Text to read:
--*--
GENERAL ASSEMBLY OF NORTH CAROLINA
1991 SESSION
CHAPTER 30
AN ACT TO ELIMINATE THE FRANCHISE TAX INITIAL RETURN AND TO INCREASE THE MINIMUM FRANCHISE TAX.
The General Assembly of North Carolina enacts:
Section 1. G.S. 105-123 is repealed.
Sec. 2. G.S. 105-114(a) reads as rewritten:
"(a) Nature of Taxes. The taxes levied in this Article upon persons and partnerships are for the privilege of engaging in business or doing the act named. The taxes levied in this Article upon corporations are privilege or excise taxes levied upon:
(1) Corporations organized under the laws of this State for the existence of the corporate rights and privileges granted by their charters, and the enjoyment, under the protection of the laws of this State, of the powers, rights, privileges and immunities derived from the State by the form of such existence; and
(2) Corporations not organized under the laws of this State for doing business in this State and for the benefit and protection which such corporations receive from the government and laws of this State in doing business in this State.
--*--
Dataset content:
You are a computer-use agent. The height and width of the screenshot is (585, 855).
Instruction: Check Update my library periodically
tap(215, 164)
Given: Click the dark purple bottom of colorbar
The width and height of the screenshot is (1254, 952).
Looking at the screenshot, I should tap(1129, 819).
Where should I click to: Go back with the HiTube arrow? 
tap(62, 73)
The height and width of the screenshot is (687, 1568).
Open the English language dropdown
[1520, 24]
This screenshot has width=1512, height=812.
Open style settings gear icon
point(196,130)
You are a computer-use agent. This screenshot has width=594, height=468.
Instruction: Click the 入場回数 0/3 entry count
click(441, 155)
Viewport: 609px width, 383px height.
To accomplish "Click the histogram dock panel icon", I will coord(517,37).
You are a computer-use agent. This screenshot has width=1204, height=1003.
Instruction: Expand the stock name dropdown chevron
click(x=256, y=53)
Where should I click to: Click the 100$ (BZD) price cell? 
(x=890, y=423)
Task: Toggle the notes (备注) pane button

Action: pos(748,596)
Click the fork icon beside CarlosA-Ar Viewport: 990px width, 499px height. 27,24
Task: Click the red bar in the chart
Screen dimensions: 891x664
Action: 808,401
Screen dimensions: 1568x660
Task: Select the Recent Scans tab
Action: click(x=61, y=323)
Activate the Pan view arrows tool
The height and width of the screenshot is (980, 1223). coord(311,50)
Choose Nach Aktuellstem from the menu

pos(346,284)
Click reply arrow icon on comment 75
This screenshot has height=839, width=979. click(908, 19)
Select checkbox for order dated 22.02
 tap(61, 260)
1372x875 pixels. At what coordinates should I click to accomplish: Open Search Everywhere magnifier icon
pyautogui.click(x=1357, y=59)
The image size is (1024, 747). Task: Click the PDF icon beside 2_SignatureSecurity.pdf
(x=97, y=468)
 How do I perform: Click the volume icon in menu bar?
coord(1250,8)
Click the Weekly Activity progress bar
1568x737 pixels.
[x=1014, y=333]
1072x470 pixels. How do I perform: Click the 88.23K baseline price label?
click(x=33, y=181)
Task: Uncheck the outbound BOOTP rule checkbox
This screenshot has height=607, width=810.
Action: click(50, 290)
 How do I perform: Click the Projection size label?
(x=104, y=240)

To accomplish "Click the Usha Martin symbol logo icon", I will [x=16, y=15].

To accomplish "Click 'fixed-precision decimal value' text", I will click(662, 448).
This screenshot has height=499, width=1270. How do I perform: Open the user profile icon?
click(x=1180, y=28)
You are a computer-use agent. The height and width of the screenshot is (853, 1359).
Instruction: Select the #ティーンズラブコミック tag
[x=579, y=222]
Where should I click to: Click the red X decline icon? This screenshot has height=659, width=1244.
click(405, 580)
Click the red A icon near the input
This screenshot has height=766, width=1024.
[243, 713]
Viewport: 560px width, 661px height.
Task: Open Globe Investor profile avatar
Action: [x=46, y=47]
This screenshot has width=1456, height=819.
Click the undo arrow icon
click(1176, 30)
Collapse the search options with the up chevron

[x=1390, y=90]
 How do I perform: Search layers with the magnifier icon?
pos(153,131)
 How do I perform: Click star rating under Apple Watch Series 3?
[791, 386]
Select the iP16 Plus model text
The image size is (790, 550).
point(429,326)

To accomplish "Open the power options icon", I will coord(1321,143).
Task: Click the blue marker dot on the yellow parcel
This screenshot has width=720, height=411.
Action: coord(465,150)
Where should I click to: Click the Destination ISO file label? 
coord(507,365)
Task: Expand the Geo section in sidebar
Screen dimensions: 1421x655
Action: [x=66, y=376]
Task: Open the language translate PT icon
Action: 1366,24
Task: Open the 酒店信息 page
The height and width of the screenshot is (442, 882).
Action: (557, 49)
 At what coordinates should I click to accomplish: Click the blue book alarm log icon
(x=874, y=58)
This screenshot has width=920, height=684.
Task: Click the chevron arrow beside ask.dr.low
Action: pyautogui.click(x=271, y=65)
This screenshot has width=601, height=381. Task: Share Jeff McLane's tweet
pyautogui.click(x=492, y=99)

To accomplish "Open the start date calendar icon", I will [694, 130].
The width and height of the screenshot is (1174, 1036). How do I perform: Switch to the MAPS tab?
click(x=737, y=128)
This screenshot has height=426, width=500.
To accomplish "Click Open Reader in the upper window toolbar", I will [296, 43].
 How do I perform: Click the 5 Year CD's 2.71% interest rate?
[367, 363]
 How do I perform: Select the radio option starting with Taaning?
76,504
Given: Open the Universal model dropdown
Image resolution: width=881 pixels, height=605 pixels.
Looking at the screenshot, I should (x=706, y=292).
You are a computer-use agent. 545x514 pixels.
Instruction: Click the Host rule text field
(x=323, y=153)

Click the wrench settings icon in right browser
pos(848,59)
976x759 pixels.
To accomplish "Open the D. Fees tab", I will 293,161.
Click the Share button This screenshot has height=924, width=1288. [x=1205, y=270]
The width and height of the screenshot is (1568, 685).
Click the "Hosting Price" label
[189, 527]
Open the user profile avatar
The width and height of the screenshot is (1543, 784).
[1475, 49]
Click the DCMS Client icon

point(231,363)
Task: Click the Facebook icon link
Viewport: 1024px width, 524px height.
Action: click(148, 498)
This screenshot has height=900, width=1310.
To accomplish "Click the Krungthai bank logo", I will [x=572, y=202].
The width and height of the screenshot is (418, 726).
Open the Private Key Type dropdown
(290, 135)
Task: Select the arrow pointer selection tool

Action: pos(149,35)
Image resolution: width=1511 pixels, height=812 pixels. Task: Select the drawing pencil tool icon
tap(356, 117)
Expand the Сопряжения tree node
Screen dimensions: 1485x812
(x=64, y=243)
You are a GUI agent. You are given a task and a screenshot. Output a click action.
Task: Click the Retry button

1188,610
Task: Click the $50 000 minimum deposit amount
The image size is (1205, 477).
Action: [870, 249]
--*--
Things to do:
1 – Decide whether each statement below agrees with the North Carolina franchise tax act. Answer yes or no for each, and quote the deciding words from the act. (a) Section 1 of the act repeals G.S. 105-123. (b) The act describes the taxes on persons and partnerships as excise taxes levied on corporate charters. (c) The act was passed in the 1993 session.
2 – Write the next part of the North Carolina franchise tax act, continuing from its final sentence.

Responses to the tasks:
1 –
(a) Yes: "Section 1. G.S. 105-123 is repealed."
(b) No: "The taxes levied in this Article upon persons and partnerships are for the privilege of engaging in business or doing the act named."
(c) No: "1991 SESSION"

2 –
If the corporation is organized under the laws of this State,
the payment of the taxes levied by this Article shall be a condition precedent
to the right to continue in such form of organization; and if the corporation
is not organized under the laws of this State, payment of these taxes shall be
a condition precedent to the right to continue to engage in doing business in this
State. The taxes levied in this Article or schedule shall be for the
fiscal year of the State in which the taxes become due; except that the taxes
levied in G.S. 105-122 and G.S. 105-123 shall be for the income year of
the corporation in which the taxes become due."
Sec. 3. G.S. 105-120.1 reads as rewritten:
"§ 105-120.1. Franchise or privilege tax on street bus or similar street transportation system for the transportation of passengers for hire.
(a) Every person, firm or
corporation, domestic or foreign, other than municipal corporations, owning
and/or operating a street railway, street bus or similar street transportation
system for the transportation of passengers for hire shall on or before the
first day of June of each year pay to the Secretary of Revenue an annual
franchise or privilege tax in the amount of twenty-five dollars ($25.00).
thirty-five dollars ($35.00).
(b) Businesses taxed
under this section shall not be required to pay the franchise tax imposed by
G.S. 105-122 or 105-123 and no county, city or town shall impose a
franchise, license or privilege tax upon the business taxed under this
section."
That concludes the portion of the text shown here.